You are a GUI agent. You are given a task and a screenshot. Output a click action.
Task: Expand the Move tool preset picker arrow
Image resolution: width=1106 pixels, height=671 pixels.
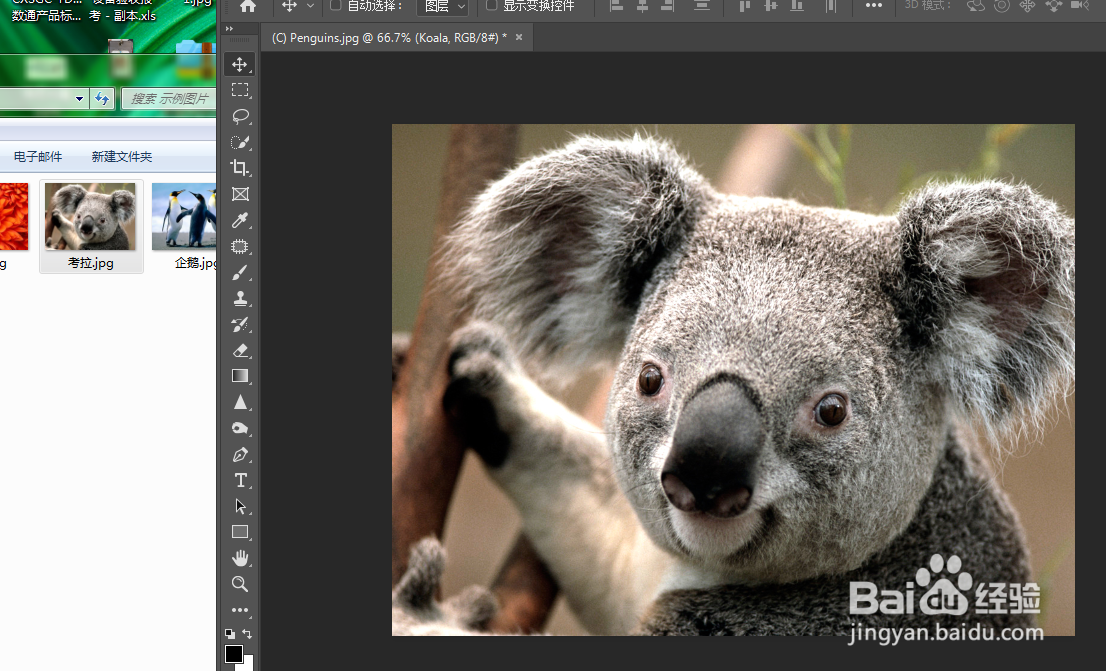tap(310, 6)
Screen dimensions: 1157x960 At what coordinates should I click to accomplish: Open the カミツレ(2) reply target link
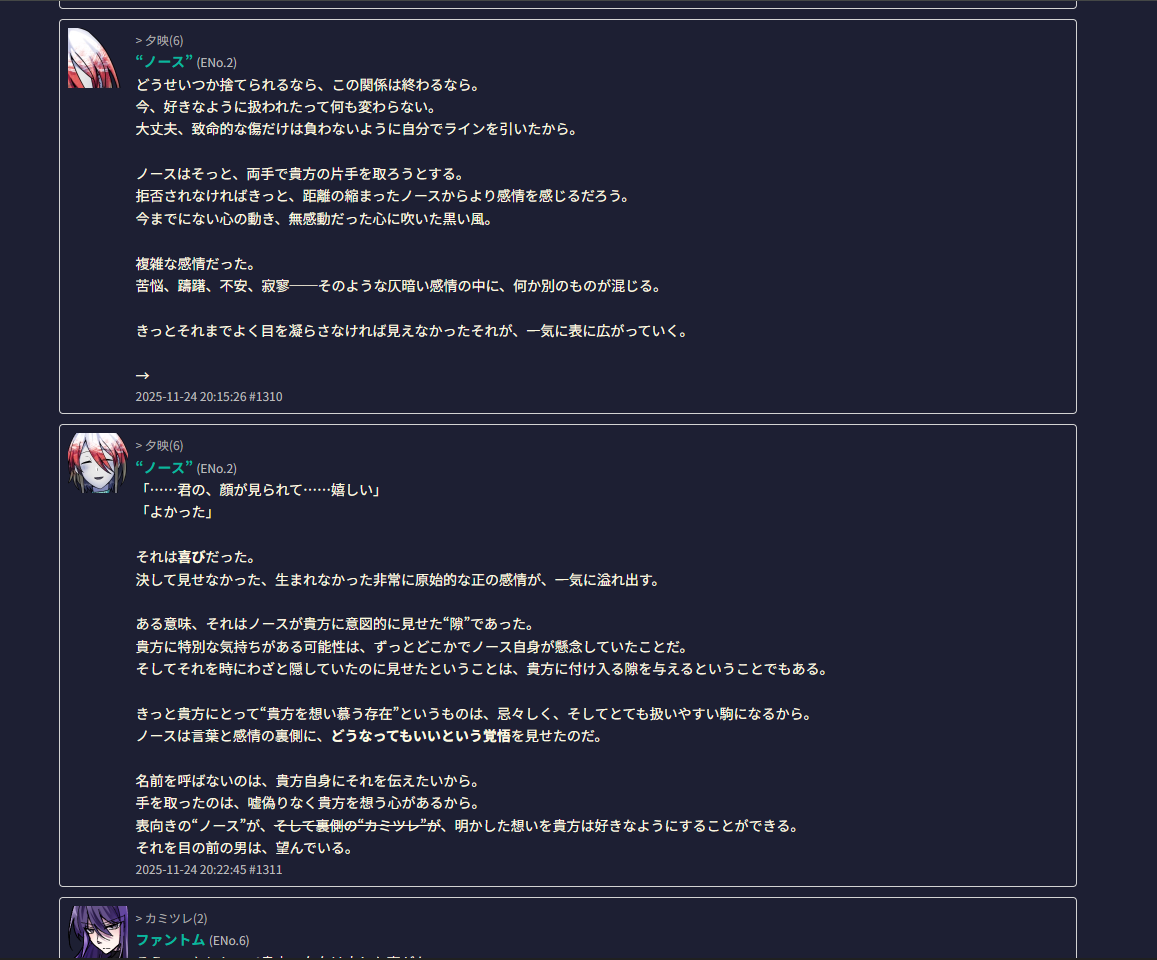tap(176, 919)
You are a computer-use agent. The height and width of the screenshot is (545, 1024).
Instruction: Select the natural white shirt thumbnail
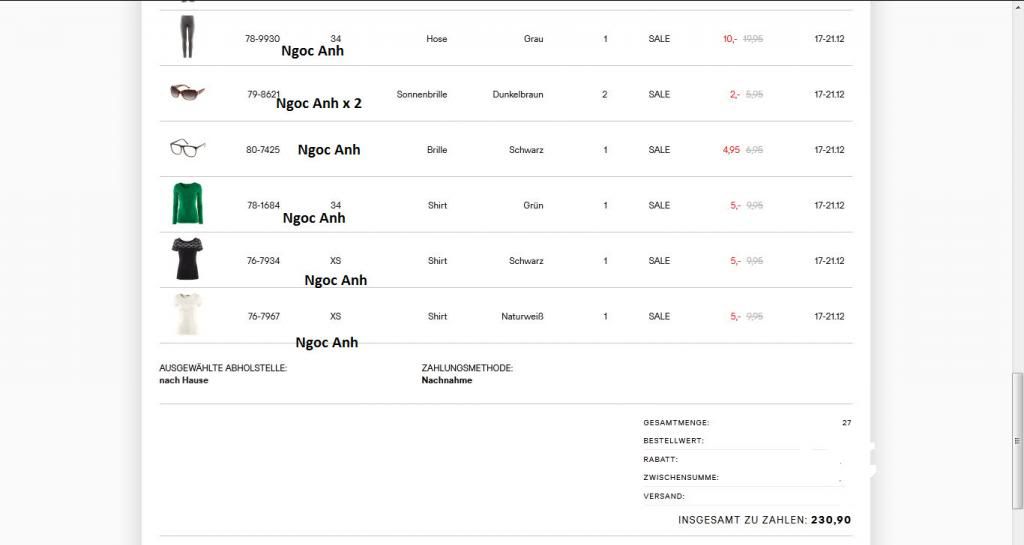(187, 315)
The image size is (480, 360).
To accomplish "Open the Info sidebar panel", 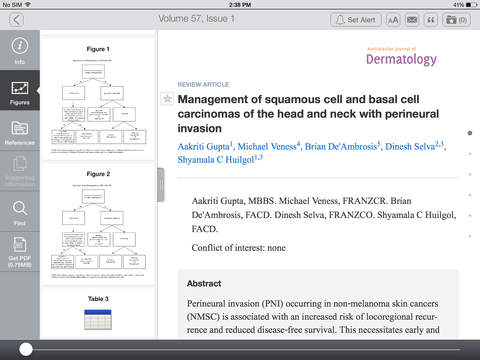I will click(x=20, y=50).
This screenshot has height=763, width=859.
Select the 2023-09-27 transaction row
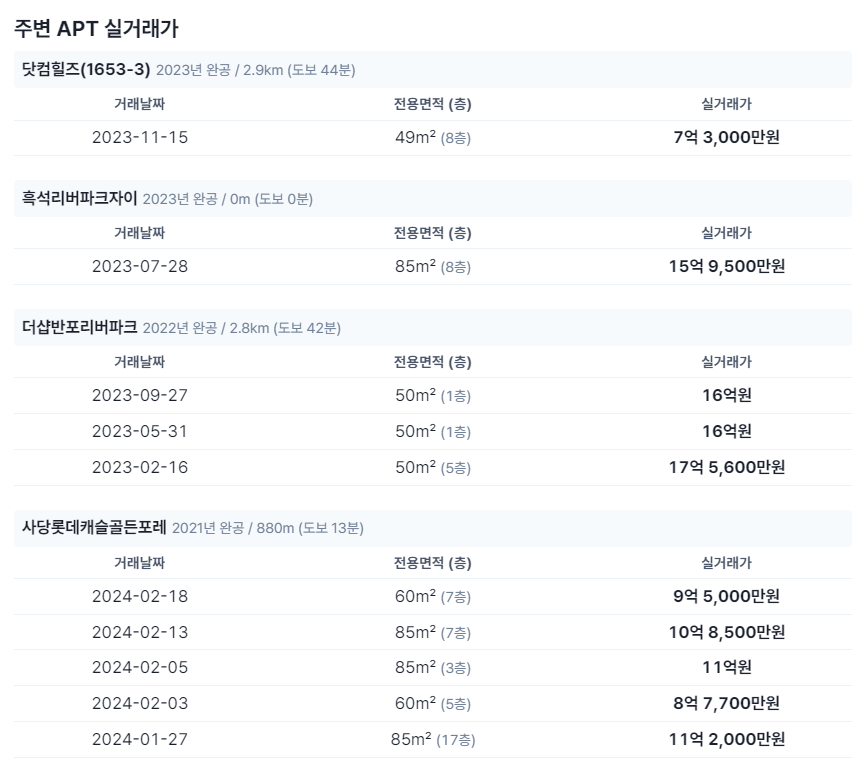(432, 395)

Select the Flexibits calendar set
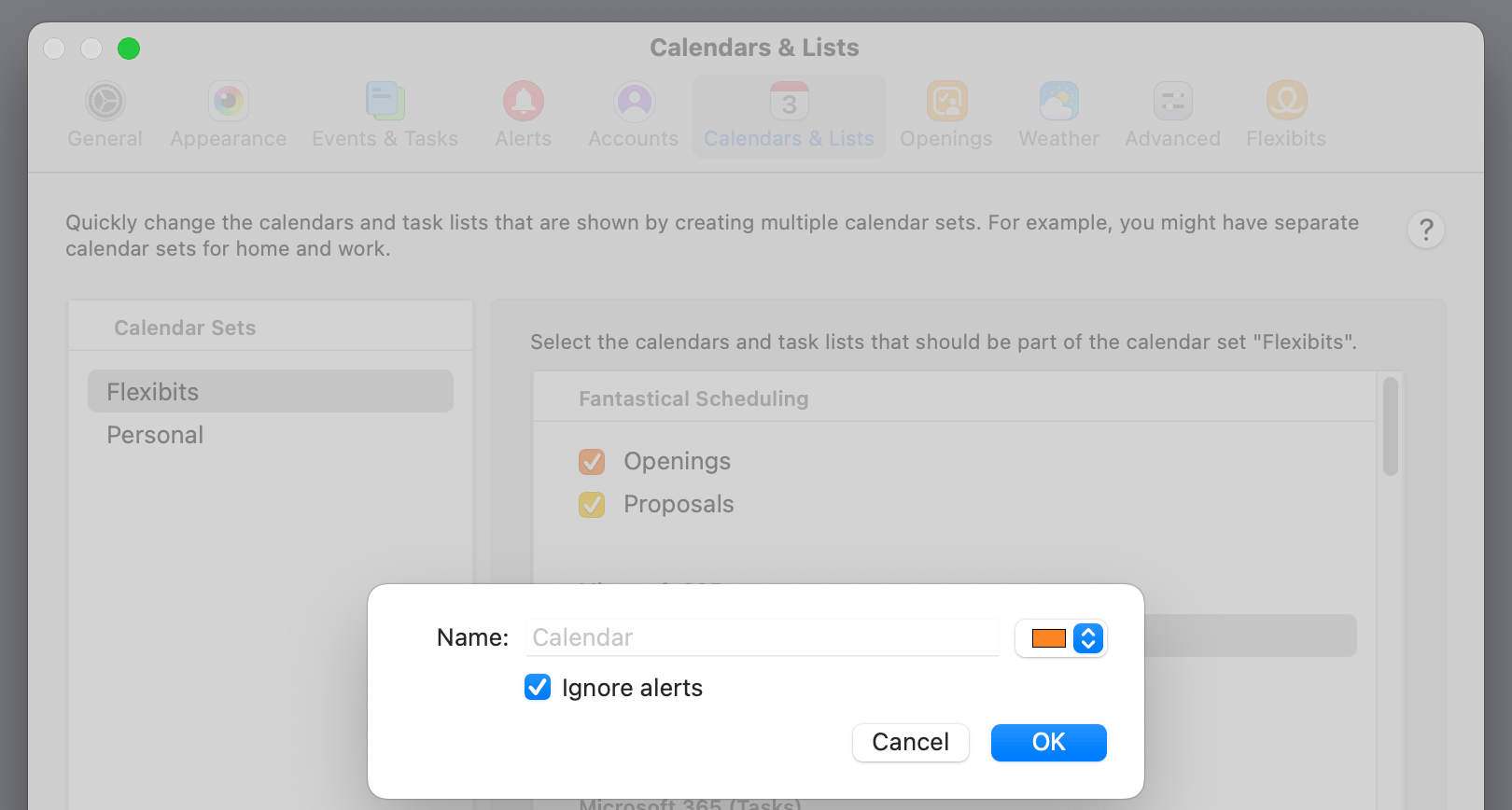coord(271,391)
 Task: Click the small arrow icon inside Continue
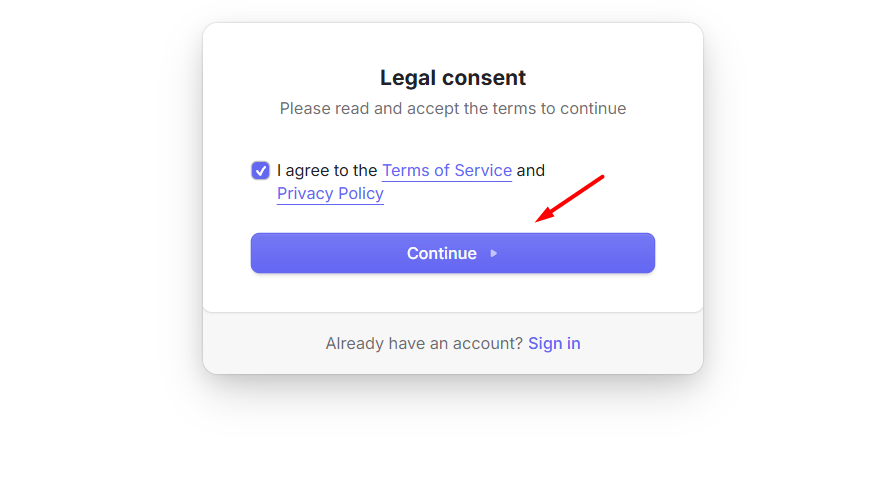click(494, 254)
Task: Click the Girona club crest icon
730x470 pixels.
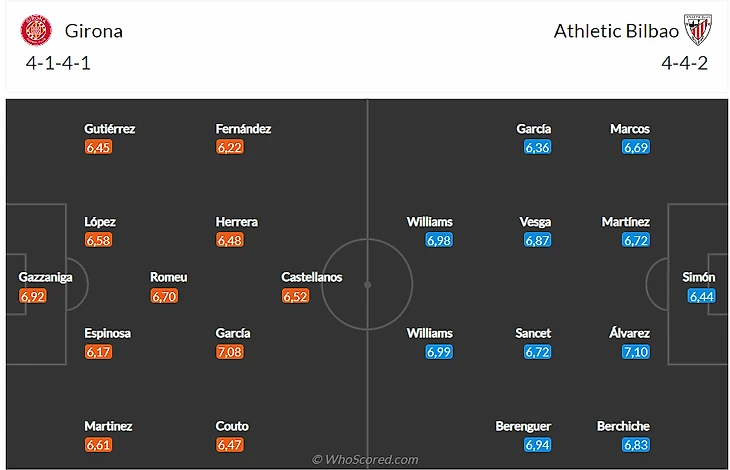Action: coord(36,30)
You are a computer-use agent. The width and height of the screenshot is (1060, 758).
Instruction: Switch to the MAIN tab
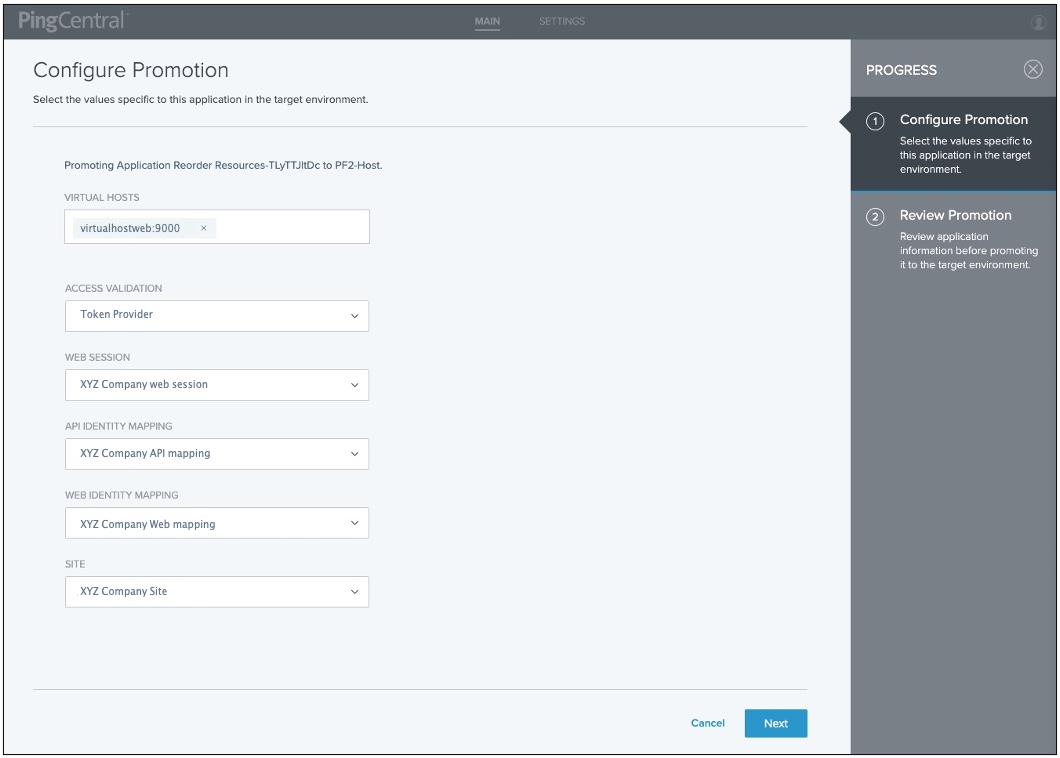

________

### [WHAT YOU ARE ASKED TO DO]
Copy out the lines of the data where the word "agent" can be found.

### [ANSWER SPACE]
You are a GUI agent. You are given a task and a screenshot. Output a click action.
You are a computer-use agent. The height and width of the screenshot is (545, 1024).
You are a computer-use agent. The width and height of the screenshot is (1060, 758).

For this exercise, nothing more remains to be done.